Associações de energia apoiam projeto que muda cobrança de baterias na conta de luz
Entidades defendem que custos de armazenamento sejam divididos proporcionalmente entre os agentes para evitar repasse ao consumidor.
Por Davy Albuquerque
Cinco associações do setor de energia declararam apoio ao Projeto de Lei 3.716/2026, que tramita na Câmara dos Deputados e propõe alterar a forma de cobrança pela infraestrutura de armazenamento de energia em baterias. A proposta, de autoria do deputado Arnaldo Jardim (Cidadania-SP), busca redistribuir os custos de contratação dessa tecnologia no país.
Atualmente, a legislação determina que apenas as empresas geradoras de energia devem arcar com os custos de contratação dessa infraestrutura. As entidades do setor argumentam que o modelo atual gera insegurança jurídica e pode impactar o bolso do consumidor final.
De acordo com o grupo, a imposição do custo às geradoras tem o potencial de encarecer a conta de luz, já que as empresas tendem a repassar a despesa extra ao longo de toda a cadeia produtiva de energia.
O movimento conta com o apoio conjunto da Associação Brasileira de Soluções de Armazenamento de Energia (Absae), da Associação Brasileira de Energia Solar Fotovoltaica (Absolar), da Associação de Produtores Independentes de Energia (Apine), da Associação Brasileira de Energia Eólica (Abeeólica) e da Associação Brasileira de Investidores em Autoprodução (Abiape).
As associações defendem que o uso de grandes baterias beneficia o sistema elétrico nacional de forma ampla, auxiliando geradores, transmissoras e distribuidoras.

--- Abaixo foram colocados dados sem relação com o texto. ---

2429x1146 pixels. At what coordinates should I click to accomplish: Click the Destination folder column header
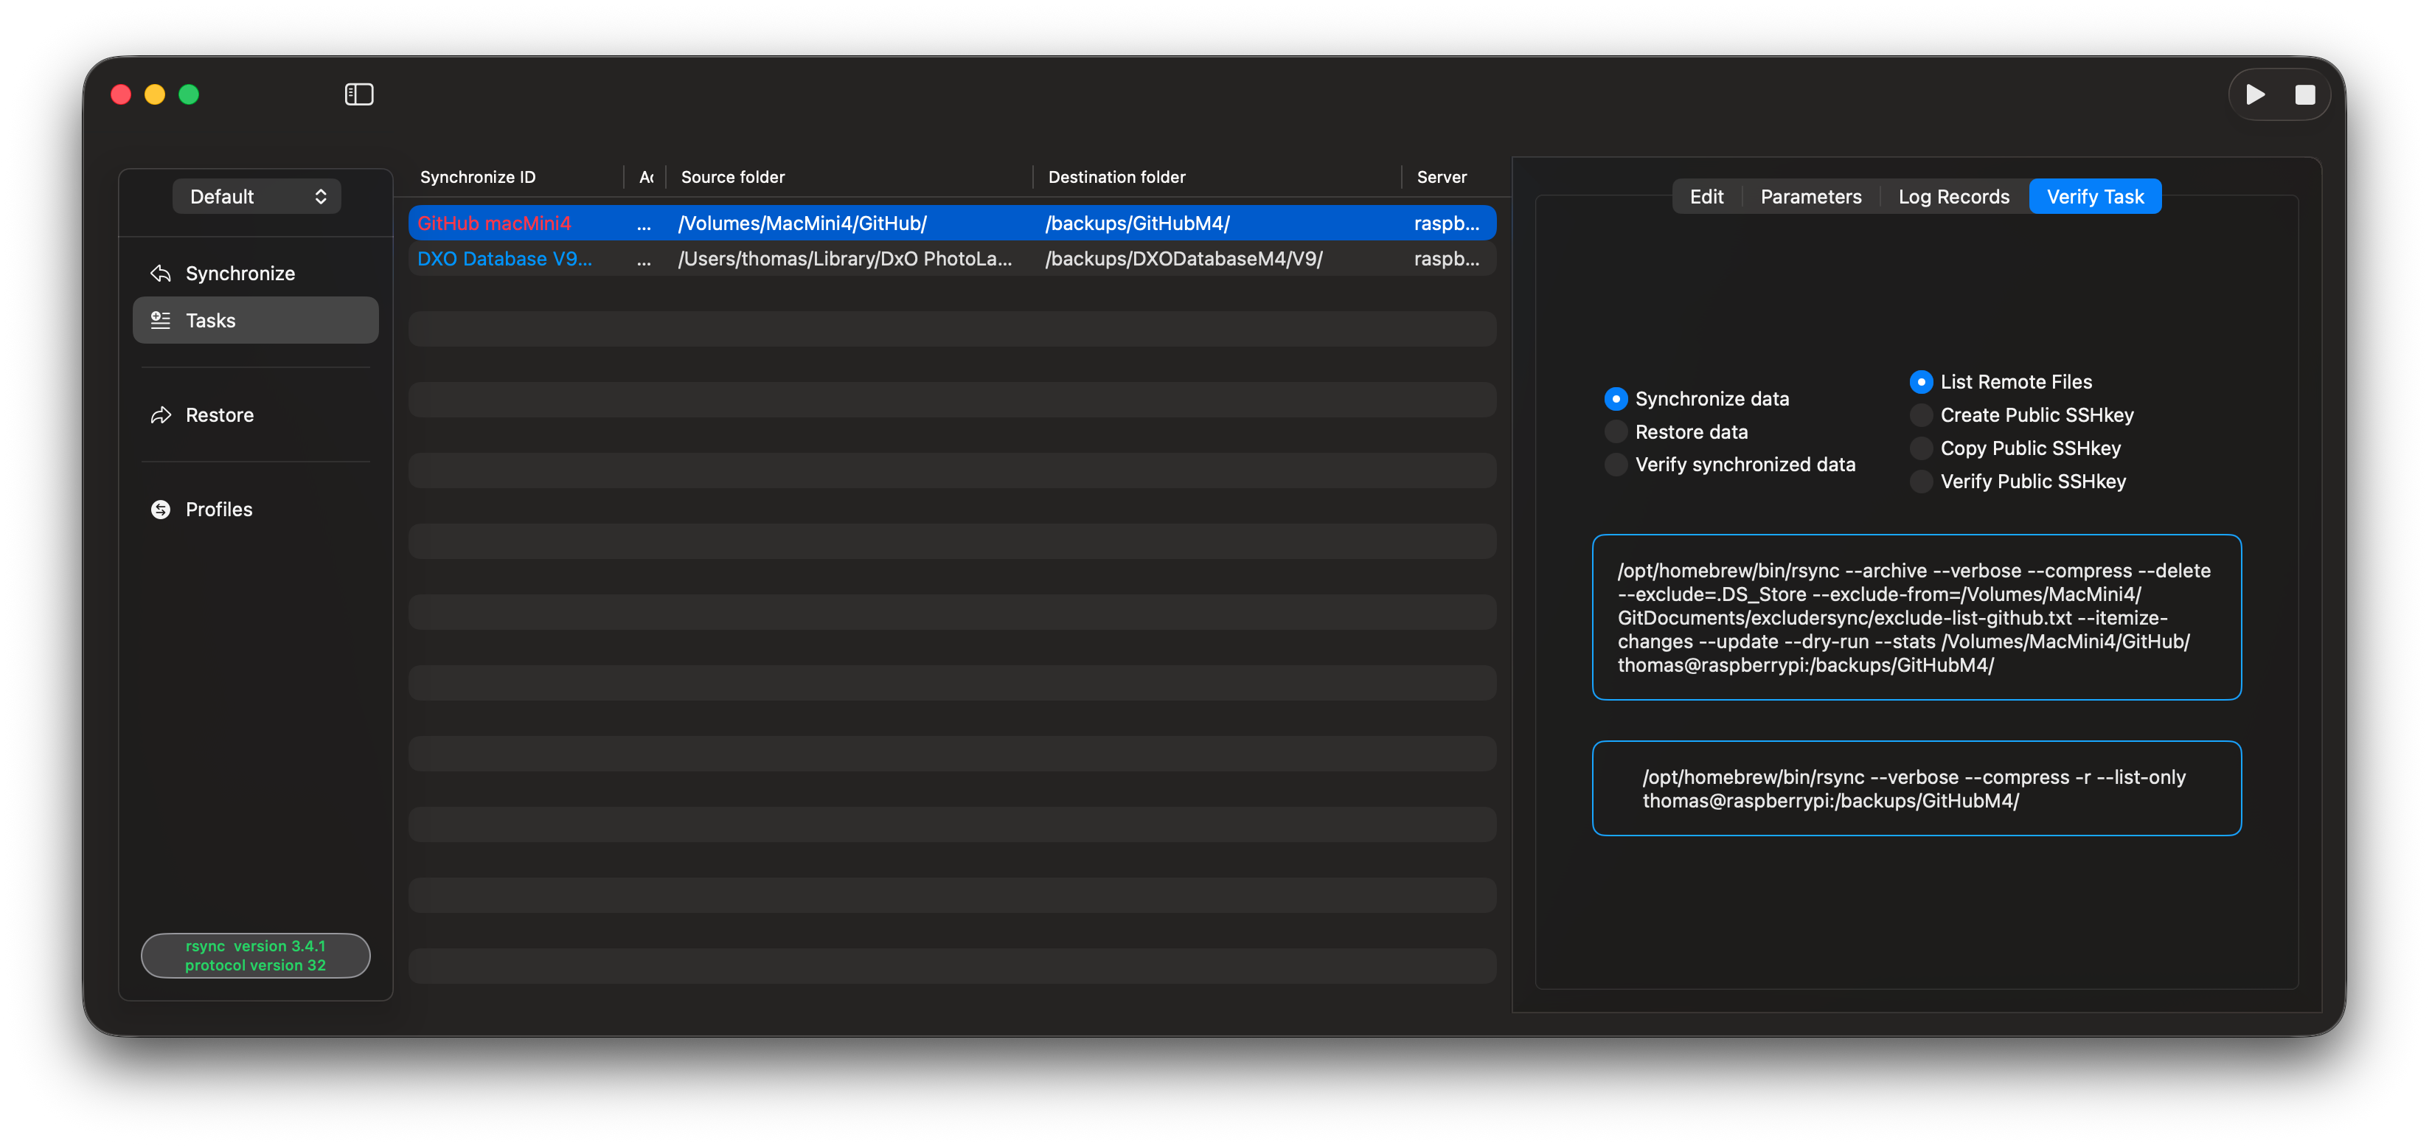coord(1116,177)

A tecnologia funciona estocando a energia produzida para liberá-la em horários de pico, especialmente durante o período noturno.

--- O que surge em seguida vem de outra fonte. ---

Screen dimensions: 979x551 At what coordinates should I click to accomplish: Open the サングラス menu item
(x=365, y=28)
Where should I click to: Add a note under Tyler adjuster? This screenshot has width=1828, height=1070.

Por esse motivo, as entidades solicitam que a Agência Nacional de Energia Elétrica (Aneel) regulamente uma divisão de custos que seja proporcional e isonômica entre todos os agentes que se beneficiam do serviço.

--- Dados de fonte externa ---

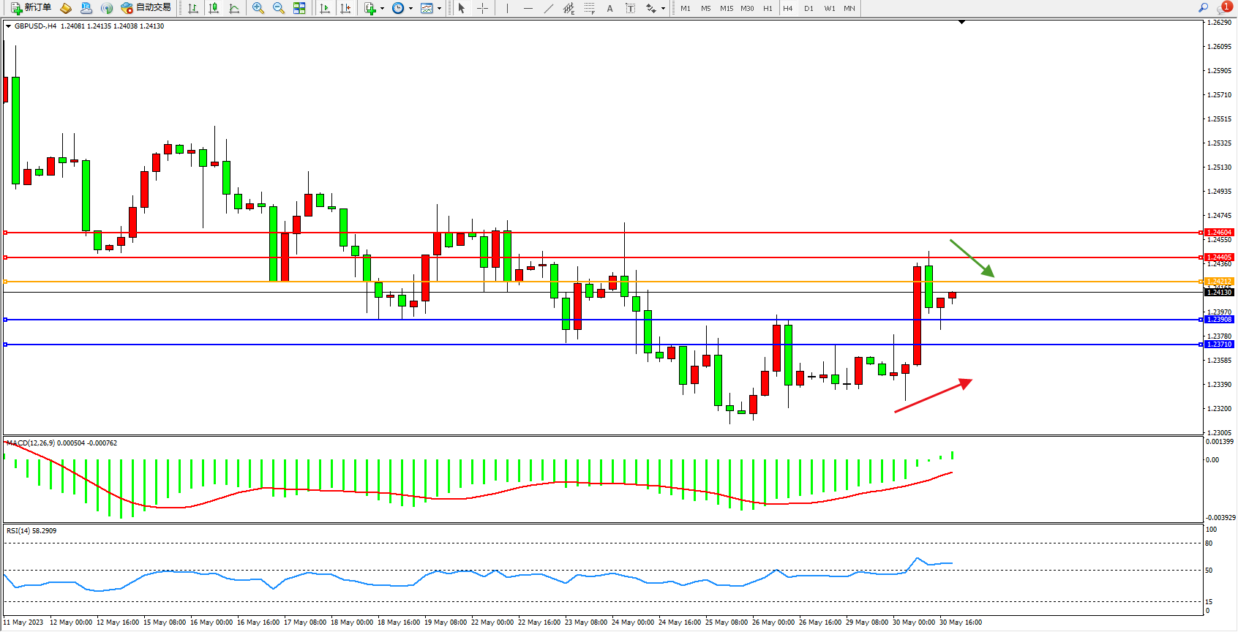
Task: Open the search magnifier icon
Action: (1203, 8)
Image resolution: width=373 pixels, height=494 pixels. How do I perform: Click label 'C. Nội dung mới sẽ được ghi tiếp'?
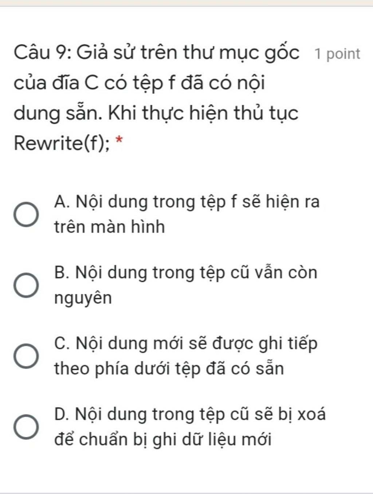[x=185, y=344]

Por que o setor pede urgência no texto?
A discussão ganha celeridade devido ao primeiro Leilão de Reserva de Capacidade focado exclusivamente em baterias, previsto para dezembro. O objetivo do certame é permitir que o governo contrate energia "estocada" para garantir o abastecimento nos momentos em que a demanda supera a capacidade de geração.
Para evitar incertezas entre os interessados na disputa, a Absae enviou propostas de aprimoramento ao edital para o Ministério de Minas e Energia (MME), para a Aneel e para a Empresa de Pesquisa Energética (EPE).
Entre as sugestões, a associação pede regras mais objetivas na fase de cadastro, esclarecendo se os projetos de baterias atuarão de forma autônoma ou associada a outras fontes de geração de energia.
A Absae também defende a manutenção de contratos de 15 anos, prazo que o setor considera adequado à vida útil real dos equipamentos. Segundo o diretor-executivo da associação, Fabio Lima, esse período ajuda a reduzir em mais de 15% o valor fixo necessário para pagar o investimento, o que barateia a energia.
A entidade também sugeriu ajustes na exigência de componentes de fabricação nacional, propondo que as empresas possam comprovar fornecedores credenciados no Banco Nacional de Desenvolvimento Econômico e Social (BNDES) ao longo de 2027, evitando atrasos burocráticos.
Impacto bilionário no mercado
O mercado de baterias tem expectativa de forte crescimento na próxima década. Estudos mencionados no projeto de lei estimam que o Brasil pode alcançar 71,8 gigawatts-hora (GWh) de capacidade instalada entre 2025 e 2034.
Esse volume de infraestrutura pode atrair cerca de R$ 77,2 bilhões em investimentos para o país. Desse montante projetado, estima-se que R$ 36 bilhões sejam aplicados diretamente no segmento de reserva de capacidade do sistema elétrico nacional.